WRITTEN EXERCISE 1
Reproduce verbatim everything in the records from the line containing "This screenshot has width=811, height=500." down through the end of the records, both ends included.

Jun 19, 2010

Google Page Rank Algorithm

What is google page rank? 

Google calculates the Rank of a webpage based on the number of backlinks it has. A backlink is considered to be a like a vote or recommendation by one website to another. This backlink is also comparatively weighted as a back link from a website with page rank 10 is better than page rank 1.

So basically now search results and its relevancy is really calculated by the Page Rank and keyword relevancy. Higher Page Rank usually means higher organic traffic to your website. That’s why you will see bloggers every 3 months getting excited about Google Page Rank updates.

So how could Google Page Rank’s die?

No, it is not going to happen in the next 2-3 years and it will probably take a decade for Internet traffic to be less dependent on Page Rank. The threat for Page Rank comes from Twitter and Facebook.

A lot of people ReTweet something they find interesting or share on Facebook. They subscribe to blogs by looking up Facebook pages and Twitter handles. I know many people who never visit DW site but only look up random posts on Facebook.

The impact of social networks on internet traffic was never really factored in by Google. This leaves a gaping hole in Google giving a high rank to a web pages on the number of links. Today with almost every mobile phone has a Twitter and Facebook app. Many people look for best options to buy things online by taking opinions of their friend on Social Networks.

WRITTEN EXERCISE 2
According to the text on Google Page Rank, where does the threat to Page Rank come from?

INPUT ROWS
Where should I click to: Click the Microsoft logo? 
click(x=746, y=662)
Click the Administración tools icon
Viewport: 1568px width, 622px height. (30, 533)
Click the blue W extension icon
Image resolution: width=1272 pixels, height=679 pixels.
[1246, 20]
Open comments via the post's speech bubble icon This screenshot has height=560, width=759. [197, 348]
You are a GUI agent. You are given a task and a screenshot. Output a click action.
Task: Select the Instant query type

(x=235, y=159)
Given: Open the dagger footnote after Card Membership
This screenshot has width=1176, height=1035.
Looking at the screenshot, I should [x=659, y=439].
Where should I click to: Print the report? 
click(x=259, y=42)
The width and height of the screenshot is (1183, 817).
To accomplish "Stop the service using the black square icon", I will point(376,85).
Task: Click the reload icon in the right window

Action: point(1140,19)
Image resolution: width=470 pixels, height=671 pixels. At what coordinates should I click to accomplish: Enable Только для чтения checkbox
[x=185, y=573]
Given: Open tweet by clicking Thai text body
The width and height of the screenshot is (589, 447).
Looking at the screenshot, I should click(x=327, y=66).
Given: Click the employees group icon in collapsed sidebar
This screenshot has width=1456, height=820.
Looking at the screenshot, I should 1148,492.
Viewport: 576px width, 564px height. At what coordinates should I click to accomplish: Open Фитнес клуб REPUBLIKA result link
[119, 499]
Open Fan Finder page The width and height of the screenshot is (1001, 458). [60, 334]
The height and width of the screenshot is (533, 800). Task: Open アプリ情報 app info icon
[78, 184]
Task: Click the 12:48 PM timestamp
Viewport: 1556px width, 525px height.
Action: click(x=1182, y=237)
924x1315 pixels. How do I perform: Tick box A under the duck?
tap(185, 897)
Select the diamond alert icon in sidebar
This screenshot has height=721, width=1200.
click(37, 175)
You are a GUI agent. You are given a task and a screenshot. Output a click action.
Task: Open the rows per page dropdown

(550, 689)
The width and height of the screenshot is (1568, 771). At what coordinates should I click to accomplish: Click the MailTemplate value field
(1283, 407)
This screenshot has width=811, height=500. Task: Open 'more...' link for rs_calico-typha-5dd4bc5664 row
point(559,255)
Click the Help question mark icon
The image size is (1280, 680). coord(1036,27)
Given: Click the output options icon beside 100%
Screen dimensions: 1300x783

FINAL ANSWER 1
This screenshot has width=811, height=500. Task: Open 'more...' link for rs_calico-typha-5dd4bc5664 row
point(559,255)
Click the Help question mark icon
The image size is (1280, 680). coord(1036,27)
Given: Click the output options icon beside 100%
Screen dimensions: 1300x783

FINAL ANSWER 2
Twitter and Facebook.